Zum Hauptinhalt springen

Die moralische Skepsis im Christentum

122.

Die moralische Skepsis im Christentum. — Auch das Christentum hat einen großen Beitrag zur Aufklärung gegeben: es lehrte die moralische Skepsis auf eine sehr eindringliche und wirksame Weise: anklagend, verbitternd, aber mit unermüdlicher Geduld und Feinheit: es vernichtete in jedem einzelnen Menschen den Glauben an seine „Tugenden“: es ließ für immer jene großen Tugendhaften von der Erde verschwinden, an denen das Altertum nicht arm war, jene populären Menschen, die im Glauben an ihre Vollendung mit der Würde eines Stiergefechtshelden umherzogen.

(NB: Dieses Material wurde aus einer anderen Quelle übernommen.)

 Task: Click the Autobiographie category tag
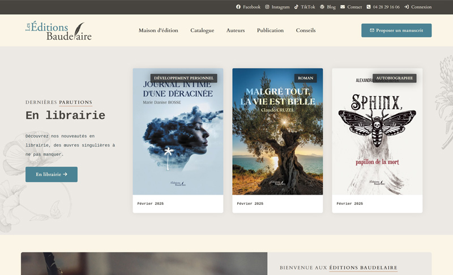coord(394,78)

Wenn wir jetzt, erzogen in dieser christlichen Schule der Skepsis, die moralischen Bücher der Alten, zum Beispiel Seneca’s und Epiktet’s, lesen, so fühlen wir eine kurzweilige Überlegenheit und sind voller geheimer Einblicke und Überblicke, es ist uns dabei zu Mute, als ob ein Kind vor einem alten Manne oder eine junge schöne Begeisterte vor La Rochefoucauld redete: wir kennen Das, was Tugend ist, besser! Zuletzt haben wir aber diese selbe Skepsis auch auf alle religiösen Zustände und Vorgänge, wie Sünde, Reue, Gnade, Heiligung, angewendet und den Wurm so gut graben lassen, dass wir nun auch beim Lesen aller christlichen Bücher das selbe Gefühl der feinen Überlegenheit und Einsicht haben: — wir kennen auch die religiösen Gefühle besser! Und es ist Zeit, sie gut zu kennen und gut zu beschreiben, denn auch die Frommen des alten Glaubens sterben aus: — retten wir ihr Abbild und ihren Typus wenigstens für die Erkenntnis!